DARPA Seeking Breakthrough Chemical and Biological Agent Detection Systems
The goal of the new LUSTER program is to create a new class of UV lasers that are more than 300 times smaller than current lasers and 10 times more efficient.
The Defense Advanced Research Projects Agency (DARPA) announced it has created a new program named LUSTER – the acronym is for Laser UV Sources for Tactical Efficient Raman – and is seeking proposals for compact, efficient, low-cost deep-UV lasers for highly deployable biological and chemical agent detection. "The goal is to create a new class of UV lasers that are more than 300 times smaller than current lasers and 10 times more efficient. The resulting technology could be dropped into current detection systems to save size, weight and power or to create new systems that are smaller and more sensitive," according to a March 4 release posted on the agency's website.

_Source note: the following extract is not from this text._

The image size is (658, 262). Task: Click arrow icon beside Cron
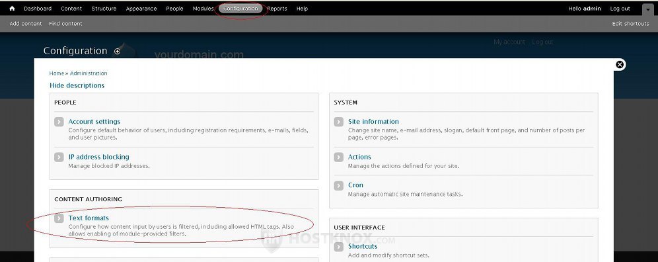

It says Raman spectroscopy uses lasers to measure molecular vibrations in order to identify unknown substances quickly and accurately. Ultraviolet lasers have the optimal wavelength for Raman spectroscopy at stand-off distances, but the U.S. Department of Defense’s current UV-based tactical detection systems are large, expensive, and have limited functionality, hence the search for a way to make detection equipment more readily available in the field. DARPA will host a Proposers' Day Workshop in support of the program on March 18.
"Today's standoff detection systems are so large and heavy that trucks are required to move them," said Dan Green, a DARPA program manager. "LUSTER seeks to develop new laser sources for breakthrough chemical and biological agent detection systems that are compact and light enough to be carried by an individual while being more efficient than today's systems. We also want to take a couple of zeroes off the price tag."
"In addition to detecting chemical and biological agents in the field—or at home to protect against mass terror attacks—UV lasers have many other uses," he added. "The new class of UV lasers envisioned from the LUSTER program is expected to impact a broad range of applications, such as point-of-need medical diagnostics, advanced manufacturing, and compact atomic clocks."